Vegans salivating over servings of juicy pretend ribs, sucking and crunching on fake bones, is surely a contradiction in terms and glorifying the meat industry they despise.

Food designed to look and taste like meat for people who hate everything that meat stands for is an anathema.

The protest that it’s the culinary equivalent of wearing fake fur doesn’t wash.

You might insist that because you like the look and feel of something you’ve cut out of your life for ideological reasons – or taste in this – you’re happy to fake it in a harmless homage but we all know it’s poppycock.

Justify away that a fake fur jacket doesn’t encourage the fur trade so tucking into plate of fake meat, marbled ‘steak’ and new soya-based pork ribs with edible vegan bones hitting the shelves this year isn’t glorifying the meat industry.

It sounds revolting on all levels, but I can live without meat. If I consciously gave it up, rather than taking it or leaving it, I certainly wouldn’t touch heavily processed pretend products.

Just writing that makes the whole concept sound ridiculous.

The ribs have been developed by vegan food company Juicy Marbles, who realised the waste ‘bones’ from the rib ‘meat’ could be eaten while they investigated if they could be compostable.

Their no waste aim is laudable, but to be making edible bones for vegans in the first place, they must assume there is a market of people keen to eat them.

Pushing aside that any meat ‘substitute’ never is a substitute and more a tasteless chew marathon, the whole idea is preposterous, hypocritical and all-round yuk. Give me a roast beetroot any day.

About 3% of the population are vegan.  What confuses me is that most people who cut out meat do so for ethical reasons because they are disgusted by the meat industry.

Some choose vegetarianism or veganism for health reasons – we all now the dangers of too much red meat - others for environmental reasons, doing it for the planet, to cut gas emissions from cattle, said to account for 15% of all global emissions.

Plants cause far lower emissions so turning to a plant-based diet is the most effective way for individuals to reduce their impact on the planet.

Some are motivated by all three.

Having made that decision, it’s baffling why they would then want to buy expensive products that try to replicate what they don’t like.

A balanced diet is easy to achieve without meat or manufacturers’ highly processed pretend steaks, fillets and chops.

We’re told every day that the key to good health is avoiding ultra-processed food yet a new industry of plant-based products – as appetising as soggy insoles – has grown to be worth as much as £50bn by 2030 and quickly became an overcrowded market.

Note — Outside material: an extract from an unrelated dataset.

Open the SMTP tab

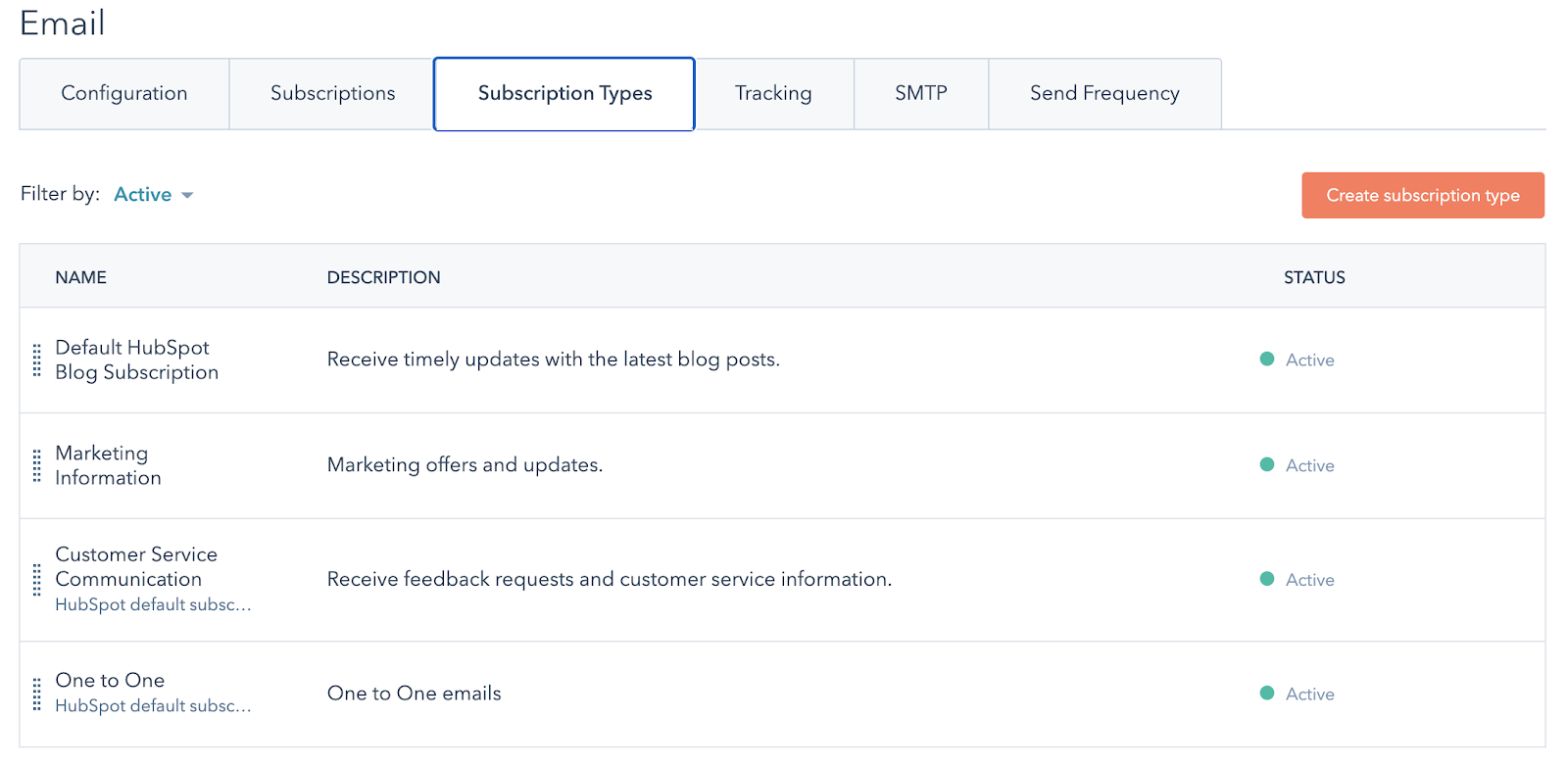(x=920, y=94)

The emperor’s new clothes look like they’re falling off though, because sales in the UK have flatlined or fallen. People are either waking up or the cost-of-living crisis is making people question fake meat and doing their own thing with vegetables and beans.

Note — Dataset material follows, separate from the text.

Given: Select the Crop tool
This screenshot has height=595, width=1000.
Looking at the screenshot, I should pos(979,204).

Vegan burger pioneers Beyond Meat reported this month that sales had dropped by almost a third, with its stock market 90% down on its 2019 peak. Vegan specialists Meatless Farm and Plant & Bean and others went bust this year and sausage maker Heck is cutting its meat-free products to two from 10.

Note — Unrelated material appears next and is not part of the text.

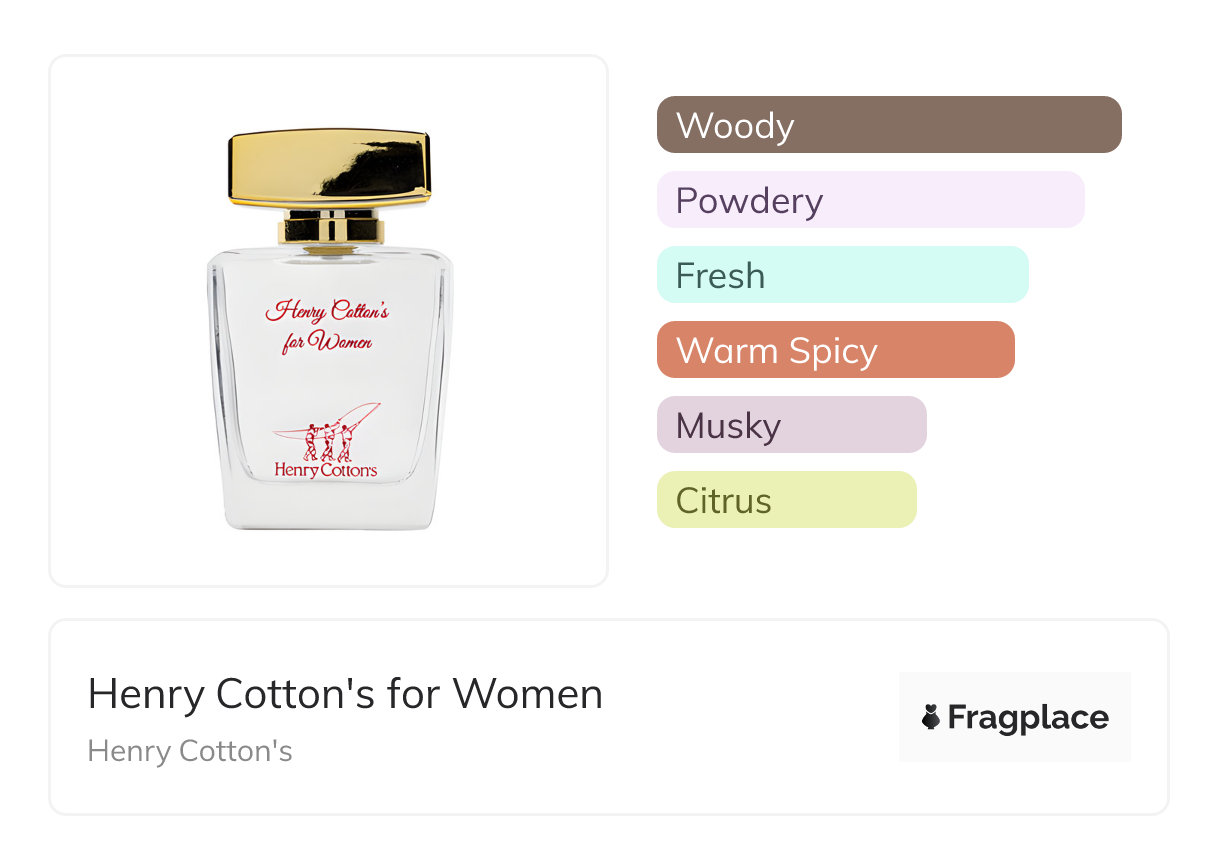
Task: Select the Powdery accord bar
Action: click(x=870, y=200)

Yet invention is ongoing with Juicy Marbles’ emerging ribs. Co-founder Vladimir Mićković, says it’s all about fun, food sharing and eating bones with your hands.

You’ve got to admire innovation and entrepreneurship, and if there’s a market of people who condemn the meat industry in one breath but at to be seen devouring a lookalike rare steak, who blames them.

It’s still weird though.

The key is trying

Every mother who has had the privilege to be able to put work on hold to put their children first, wanted to hug Helen Skelton this week when she announced she was stepping back from her radio show to spend more time at home.

“An eight-year-old will be happy about it”.

Although she was quick to add. “I’m not all right about it.” But she can afford to be.

She is fortunate enough to have the choice – a choice not available to most working parents.

No parent ever feels they get it right in the child-work balance.

Those who put careers on hold never catch up, however fast they run. Those who worked throughout regret time missed.

We can never get it right. The important thing is that we try.

James has tarnished reputation

However talented Lauren James is, she should not be in the line-up for Sunday’s World Cup final.

By standing on her opponent, she tarnished the reputation of the game, failed as a role model for all those girls and boys watching, and showed a lack of self-control that she needs to curb and learn from.

Saying she is young or tired is no excuse. She is a 21-year-old international player who should know better.

Extreme talent doesn’t excuse her conduct either, or open the doors for different treatment because she might score the winning goal.

Playing for a nation is a responsibility and privilege.

Her unacceptable behaviour will be forgiven, rightly, but in the name of the reputation of the women’s game, which every player is custodian of, she needs to sit out the final and watch her teammates she let down.